== Work order ==
Every record that follows is to be copied exactly, with the pictures omitted.
=======
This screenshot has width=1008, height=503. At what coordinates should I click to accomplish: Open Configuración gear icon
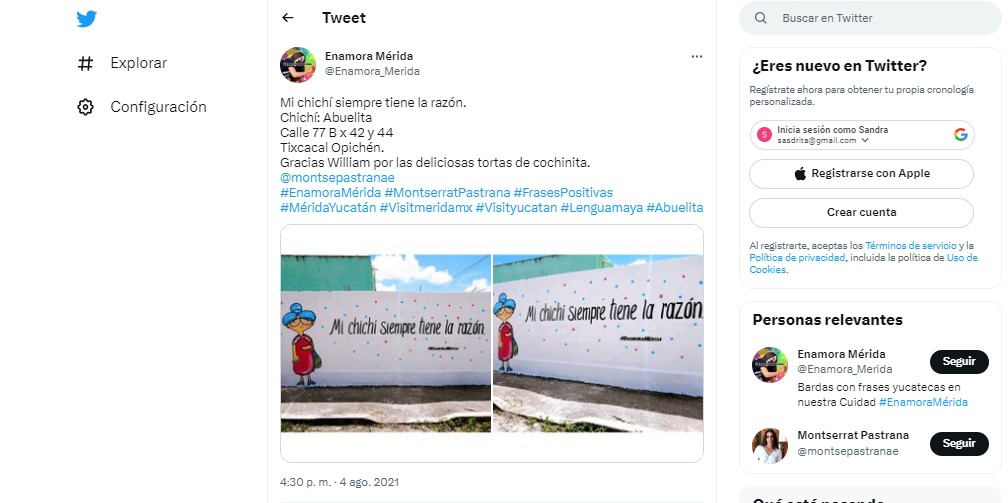click(86, 107)
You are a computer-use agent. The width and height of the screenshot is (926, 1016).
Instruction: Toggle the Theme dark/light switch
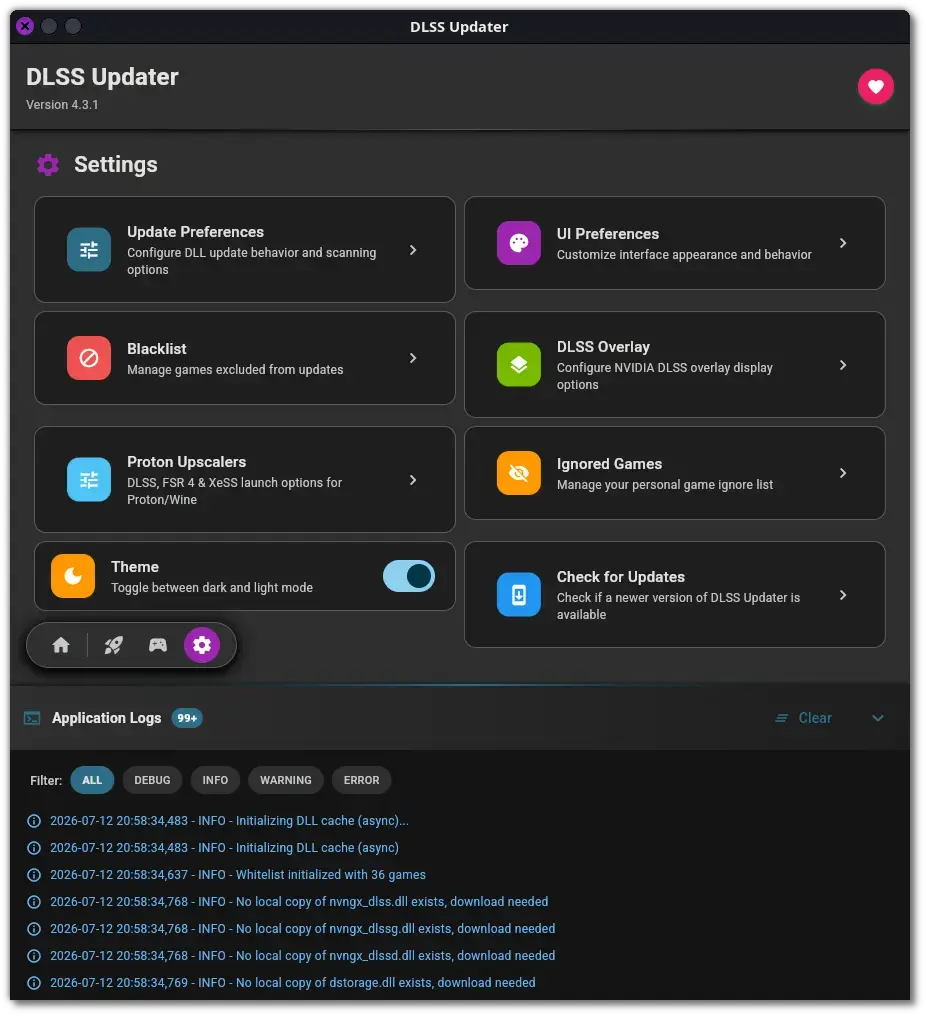tap(408, 576)
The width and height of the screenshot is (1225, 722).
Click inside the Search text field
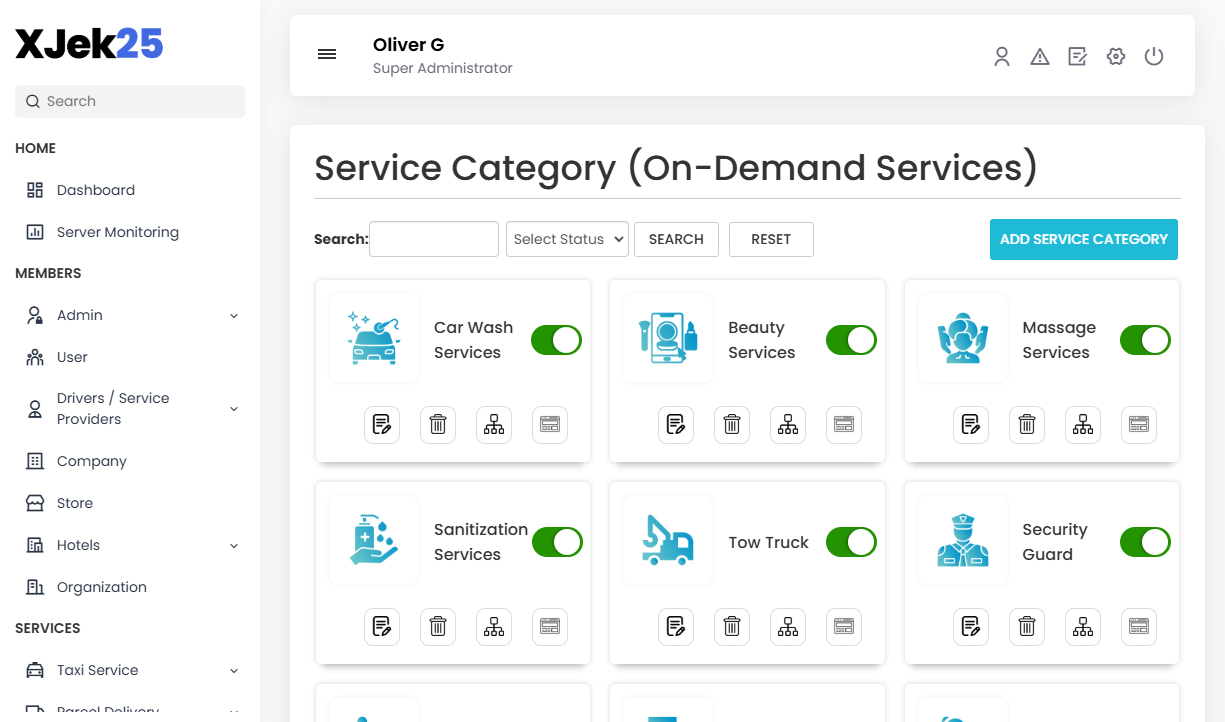click(433, 239)
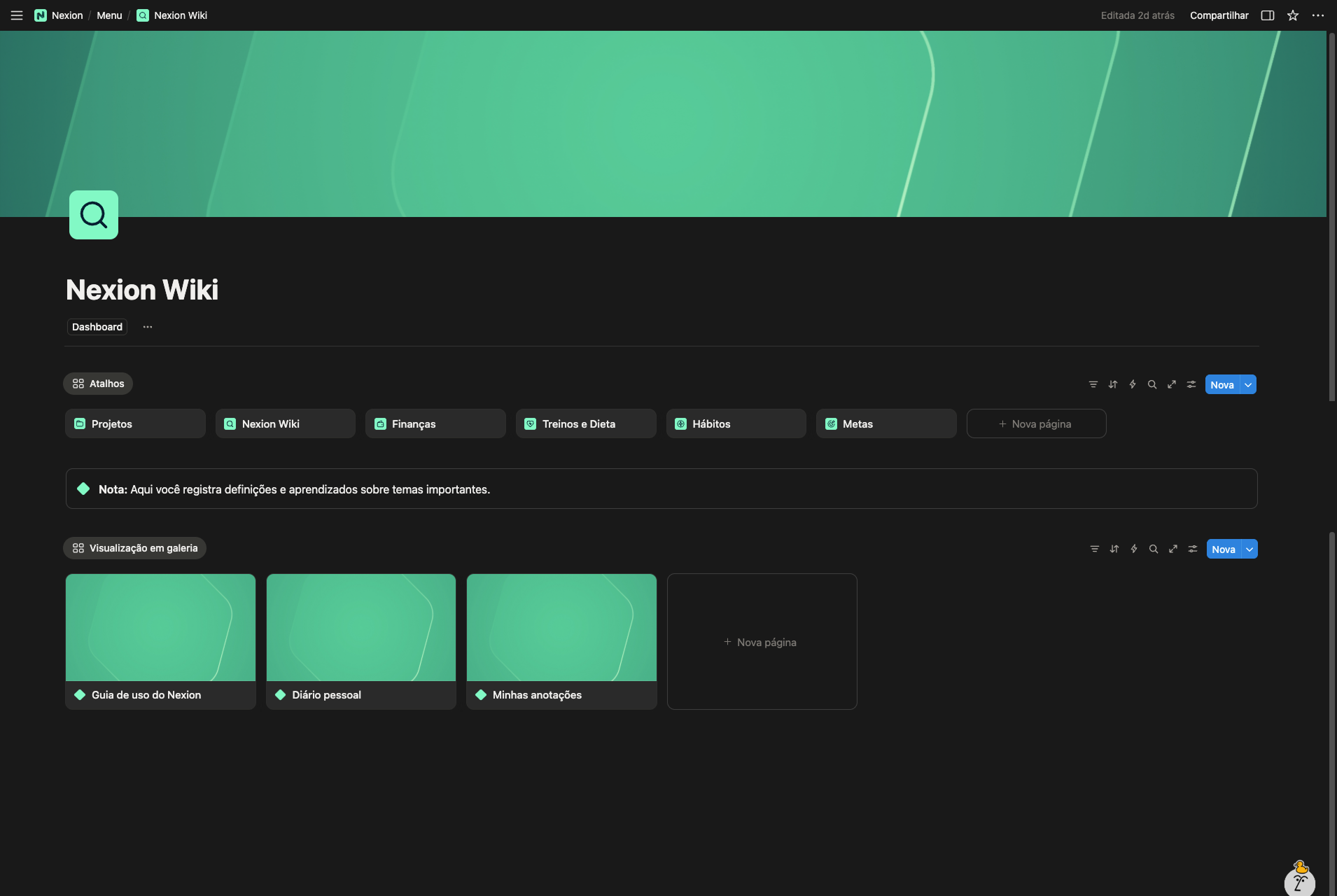
Task: Switch to Visualização em galeria view tab
Action: pyautogui.click(x=135, y=548)
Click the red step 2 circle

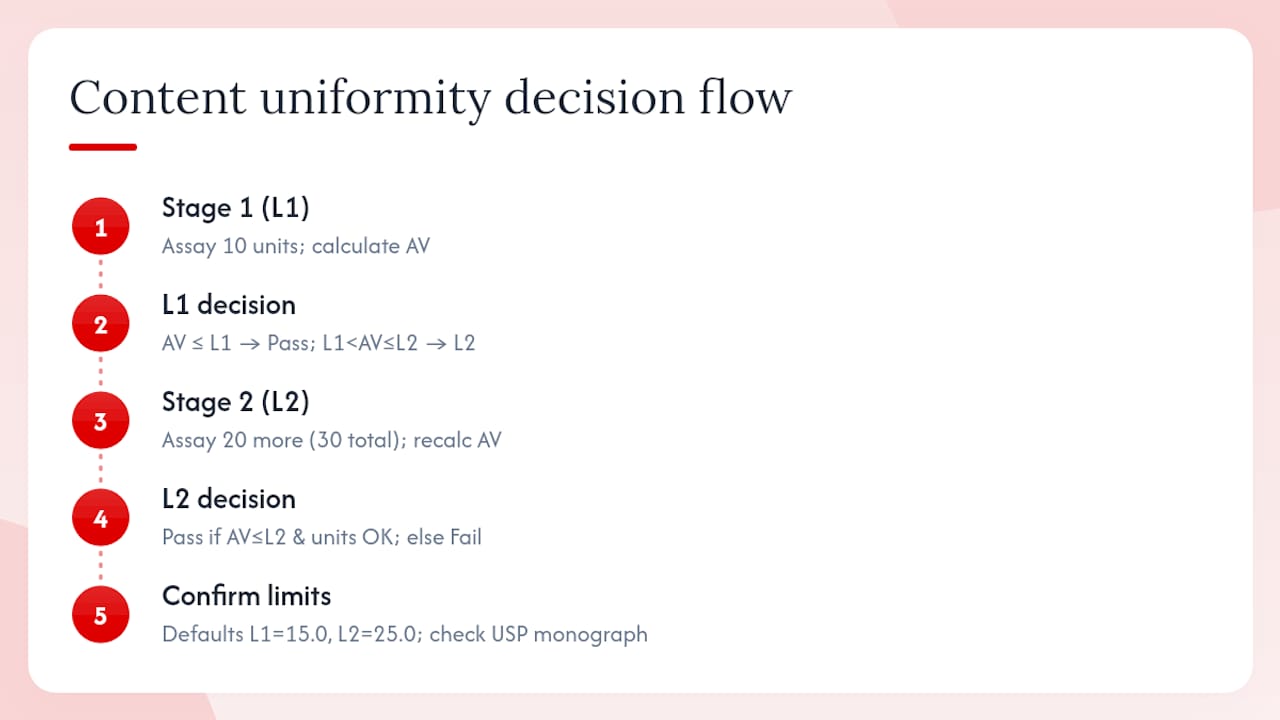tap(100, 324)
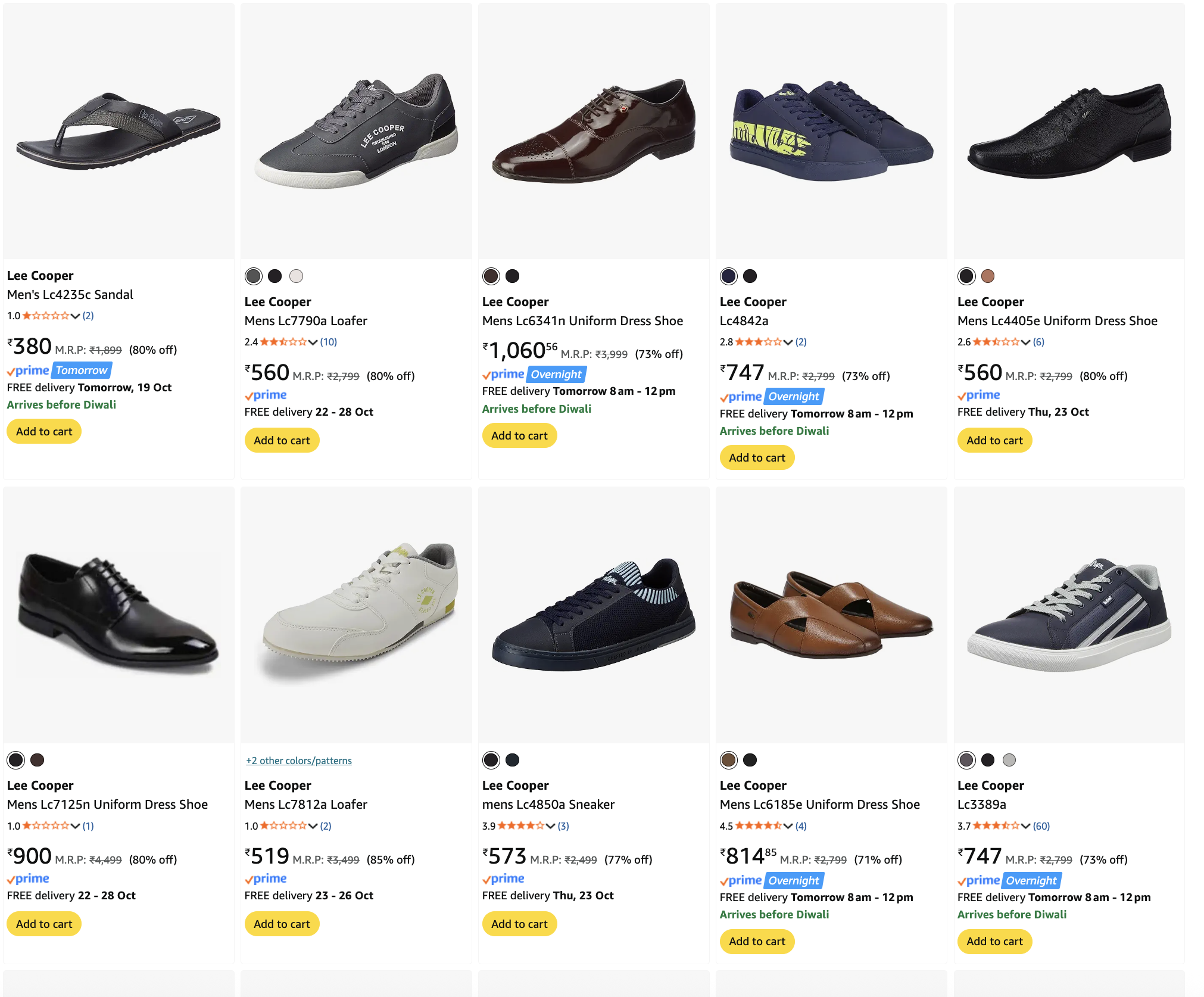Open '+2 other colors/patterns' link

click(298, 761)
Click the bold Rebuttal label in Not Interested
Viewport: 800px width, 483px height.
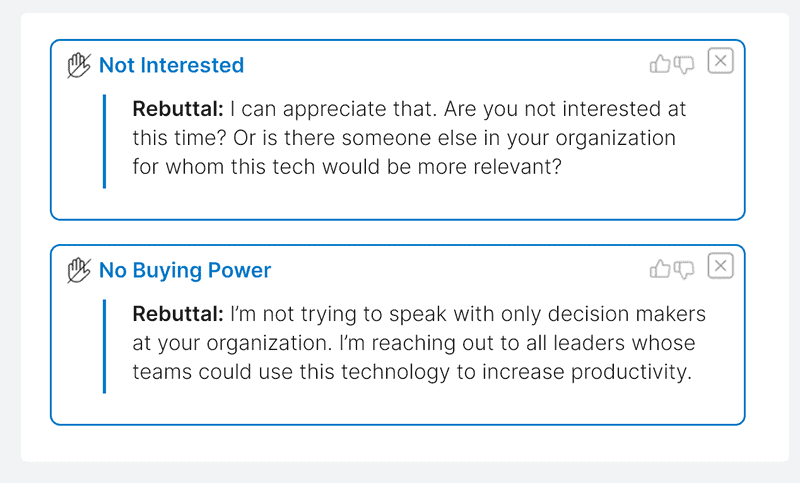(x=178, y=109)
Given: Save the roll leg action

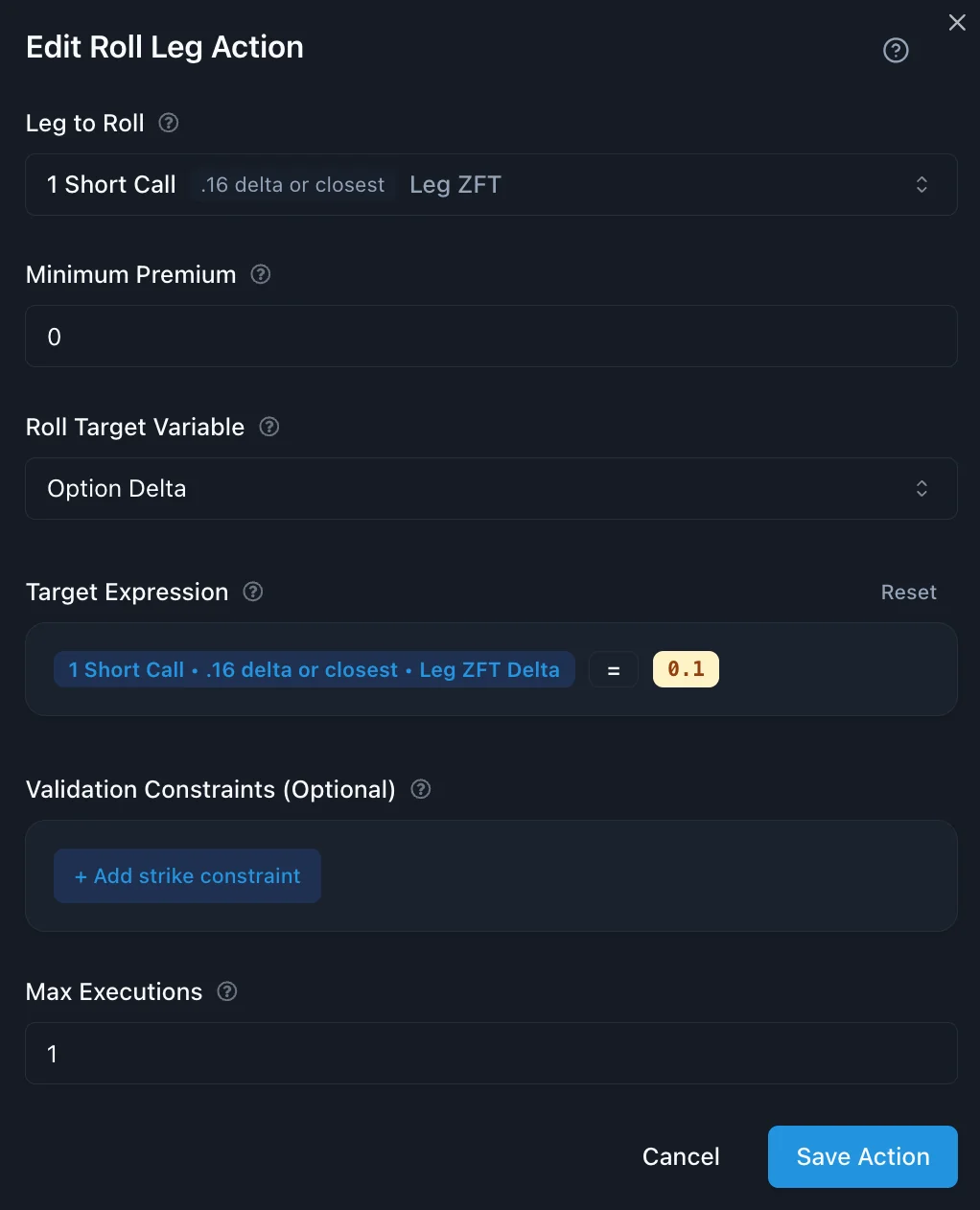Looking at the screenshot, I should pos(862,1157).
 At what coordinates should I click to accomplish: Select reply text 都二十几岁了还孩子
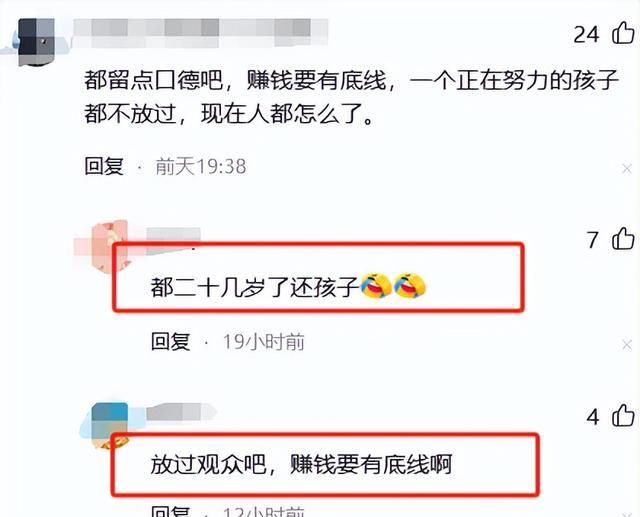pyautogui.click(x=255, y=287)
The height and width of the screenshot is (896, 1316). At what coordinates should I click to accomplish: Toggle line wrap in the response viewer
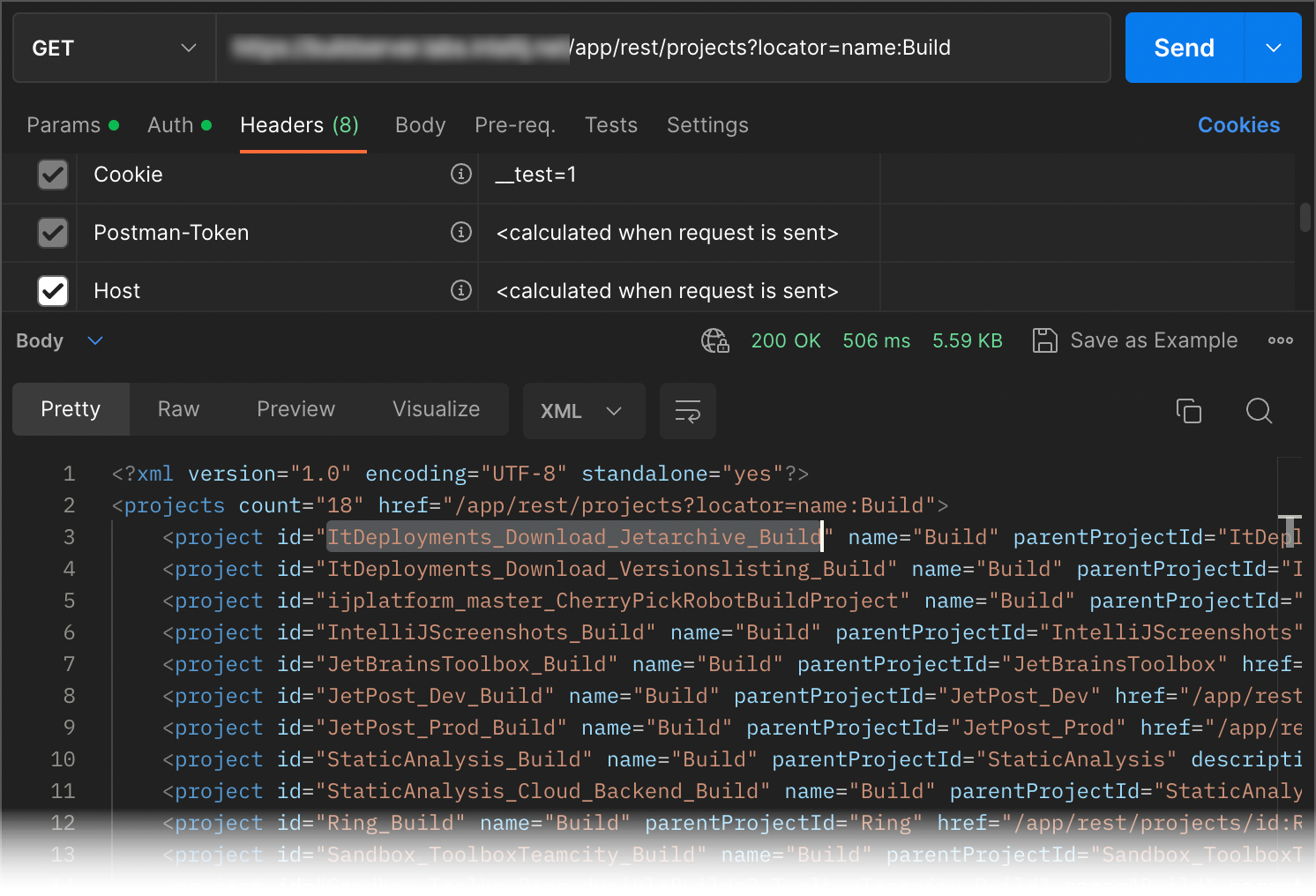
=======
== Task solution ==
This screenshot has width=1008, height=503. At what coordinates should I click to accomplish: Open Configuración gear icon
click(86, 107)
You are a computer-use agent. The width and height of the screenshot is (926, 1016).
Instruction: Toggle the Theme dark/light switch
tap(408, 576)
The width and height of the screenshot is (1225, 722).
Click inside the Search text field
click(433, 239)
Task: Switch to Visualização em galeria view tab
Action: pyautogui.click(x=135, y=548)
Click the red step 2 circle

tap(100, 324)
Open '+2 other colors/patterns' link

click(298, 761)
Click the bold Rebuttal label in Not Interested
Viewport: 800px width, 483px height.
(x=178, y=109)
Given: Save the roll leg action

Looking at the screenshot, I should pos(862,1157).
 At what coordinates should I click to accomplish: Select reply text 都二十几岁了还孩子
pyautogui.click(x=255, y=287)
The height and width of the screenshot is (896, 1316). At what coordinates should I click to accomplish: Toggle line wrap in the response viewer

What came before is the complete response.